Which of the following attacks does the analyst MOST likely see in this packet capture?

  • A. Session replay
  • B. ARP poisoning
  • C. Bluejacking
  • D. Evil twin

正解: D

 

質問 224
A network analyst is investigating compromised corporate information. The analyst leads to a theory that network traffic was intercepted before being transmitted to the internet. The following output was captured on an internal host:

Based on the IoCS, which of the following was the MOST likely attack used to compromise the network communication?

  • A. ARP poisoning
  • B. MAC flooding
  • C. Command injection
  • D. Denial of service

正解: D

 

質問 225
An organization has implemented a policy requiring the use of conductive metal lockboxes for personal electronic devices outside of a secure research lab.
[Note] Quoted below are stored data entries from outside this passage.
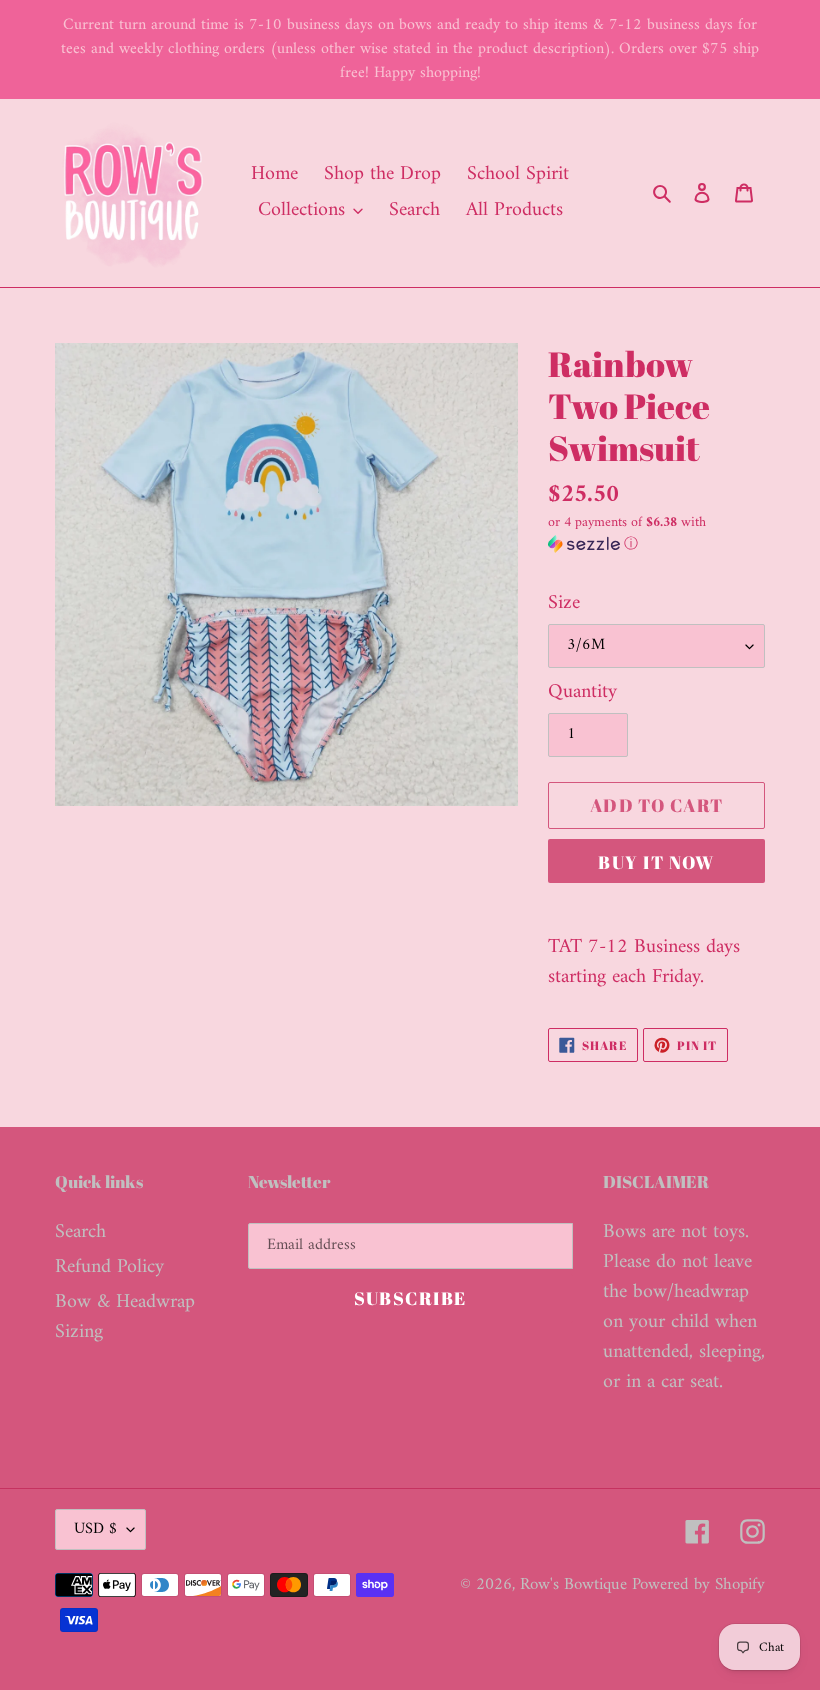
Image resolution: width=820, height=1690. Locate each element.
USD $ (95, 1529)
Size (564, 604)
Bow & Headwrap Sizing (125, 1317)
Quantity (582, 693)
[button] (656, 535)
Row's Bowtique (576, 1585)
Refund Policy (109, 1267)
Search (80, 1232)
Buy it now (656, 862)
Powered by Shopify (698, 1585)
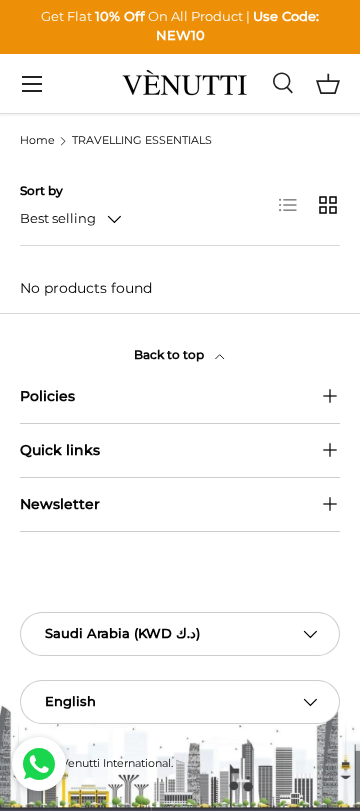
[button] (328, 84)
Which of the following did the organization determine to be the GREATEST risk to intellectual property when creating this policy?

  • A. Bluesnarfing of mobile devices
  • B. The theft of portable electronic devices
  • C. Data exfiltration over a mobile hotspot
  • D. Geotagging in the metadata of images

正解: C

 

質問 226
A company would like to provide flexibility for employees on device preference. However, the company is concerned about supporting too many different types of hardware. Which of the following deployment models will provide the needed flexibility with the GREATEST amount of control and security over company data and infrastructure?

  • A. BYOD
  • B. VDI
  • C. COPE
  • D. CYOD

正解: D

 

質問 227
A RAT that was used to compromise an organization's banking credentials was found on a user's computer.
The RAT evaded antivirus detection. It was installed by a user who has local administrator rights to the system as part of a remote management tool set. Which of the following recommendations would BEST prevent this from reoccurring?

  • A. Create a new acceptable use policy.
  • B. Segment the network into trusted and untrusted zones.
  • C. Enforce application whitelisting.
  • D. Implement DLP at the network boundary.

正解: C

 

質問 228
An end user reports a computer has been acting slower than normal for a few weeks, During an investigation, an analyst determines the system 3 sending the users email address and a ten-digit number ta an IP address once a day. The only resent log entry regarding the user's computer is the following:

Which of the following is the MOST likely cause of the issue?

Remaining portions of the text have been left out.